Overall, my hypothesis does imply AD is harder
to treat than AH does.
why now?
Looking at my email records, I
told some people a simplified version of the above hypothesis back in 2014.
Why am I posting this now?
The proximate cause is some academic
fraud about amyloid protein being revealed, but I should explain the
reasons I didn't post this earlier and how that news relates to those.
1) With some
key data being fake, and the failure of aducanumab to cure AD, maybe people
are more ready for a new hypothesis now.
2) Key data being fake
lowers the standards for contribution being socially acceptable. If you
publish some amateurish thoughts on physics, you're a crackpot and people
think less of you. On the other hand, if you publish some amateurish
thoughts on economics, they're probably not any worse than things published
in the New York Times. Well, even if someone is a crackpot, that's still
better than publishing papers based on completely fake data, right?
3) I wanted to leave open the option of someone more prestigous than myself
taking most of the credit for developing this hypothesis. At this
point, I don't see much reason to do that.
The main response I got from
people involved in AD research, including a professor and a director at a
research institute, was basically, "This is an interesting idea, but what do
you expect me to do with it?"
How is it possible that principal
investigators wouldn't be able to do anything to pursue an alternative
hypothesis? Grants, paper acceptance, and citation counts are all determined
by community consensus. Also, any alternative hypothesis too far from the
standard one risks diverting funding and prestige from the current standard
one, which many researchers will have specialized in and built a career on.

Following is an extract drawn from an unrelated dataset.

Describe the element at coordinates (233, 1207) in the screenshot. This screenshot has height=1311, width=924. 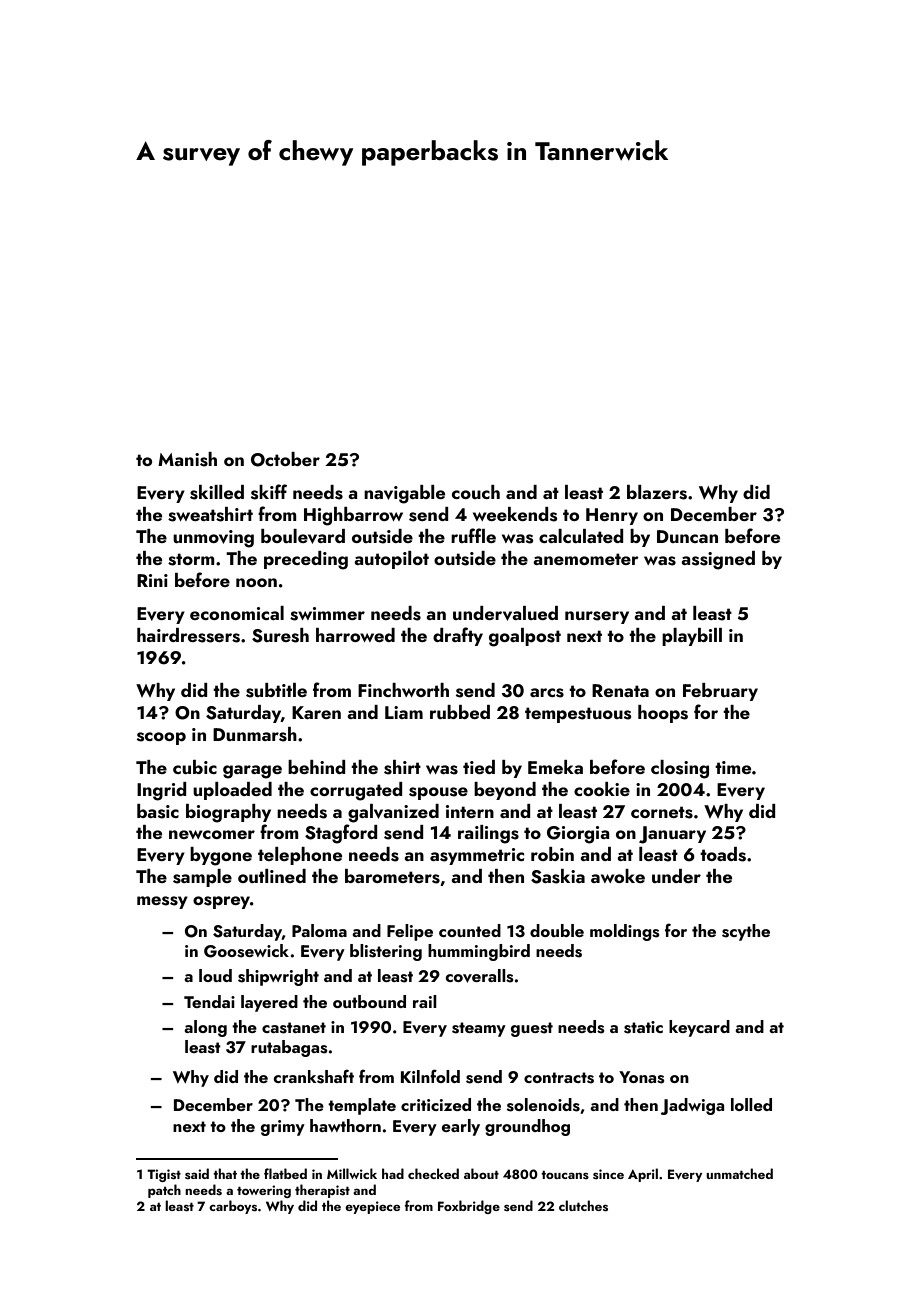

Even a tenured professor trying to do something too new on their own will
generally lead to them not getting grants or publications in good journals.
So, current institutional incentives tend to lead to ossification of
research communities, such that switching to a new core hypothesis often
requires that the existing community die and a new one be made.
disclaimer
I'm not a doctor or a professor of medicine.
I wrote above that:
- I-compounds
are more likely to modify DNA on open chromatin regions, where DNA isn't
protected by its packing.
- Transcription factor binding sites are more
likely to be in open chromatin regions.
Usually, people are taught that sort of thing. In my case, I understood chemistry well enough for that to seem obvious, searched for the standard terms needed to find papers on that topic, and found some papers confirming my view. This is an unusual basis for knowledge, so I may have some insights that most experts don't, but for the same reasons, I might be lacking some community knowledge they have.